O ministro Cristiano Zanin, do Supremo Tribunal Federal (STF), concedeu um habeas corpus que autoriza a empresária Ingrid Pikinskeni Morais Santos a permanecer em silêncio durante seu depoimento à CPMI do INSS, marcado para esta segunda-feira, 23. A decisão permite que a depoente não responda a perguntas que possam incriminá-la, garantindo ainda o direito de ser assistida por seus advogados durante a sessão no Congresso Nacional.

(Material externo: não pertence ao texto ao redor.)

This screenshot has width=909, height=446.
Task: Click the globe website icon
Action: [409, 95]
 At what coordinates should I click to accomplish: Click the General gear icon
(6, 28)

Ingrid foi convocada devido a supostas ligações com a Confederação Nacional dos Agricultores Familiares e Empreendedores Familiares Rurais (Conafer). A entidade é uma das principais investigadas no esquema de descontos associativos não autorizados diretamente nas folhas de pagamento de aposentados e pensionistas do INSS. O colegiado busca entender como essas instituições obtinham acesso aos dados dos beneficiários para realizar as cobranças indevidas.
A convocação da empresária ocorreu após o cancelamento do depoimento de Daniel Vorcaro, dono do Banco Master. Na última semana, o ministro André Mendonça decidiu que o banqueiro não era obrigado a comparecer à comissão. O Banco Master é alvo de investigações sobre empréstimos consignados irregulares e foi foco da Operação Compliance Zero, da Polícia Federal, que apura fraudes na concessão de créditos e tentativas de aquisições bancárias suspeitas.

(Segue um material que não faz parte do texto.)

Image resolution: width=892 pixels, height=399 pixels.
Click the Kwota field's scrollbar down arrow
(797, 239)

A CPMI do INSS tem intensificado o cerco a instituições financeiras e entidades de classe que teriam lucrado com a vulnerabilidade de idosos em todo o país. O governo federal já sinalizou apoio às investigações, conforme reforçado pelo ministro Guilherme Boulos em declarações recentes, enfatizando que a transparência e a punição de fraudes previdenciárias são pilares da atual gestão para proteger o orçamento das famílias brasileiras.
As atividades da comissão continuam com a análise de quebras de sigilo bancário e fiscal das entidades envolvidas. O depoimento de Ingrid Pikinskeni, mesmo sob o direito ao silêncio, é considerado peça-chave para traçar o fluxo financeiro entre as confederações investigadas e as empresas que prestavam serviços de tecnologia e intermediação de dados para o sistema previdenciário.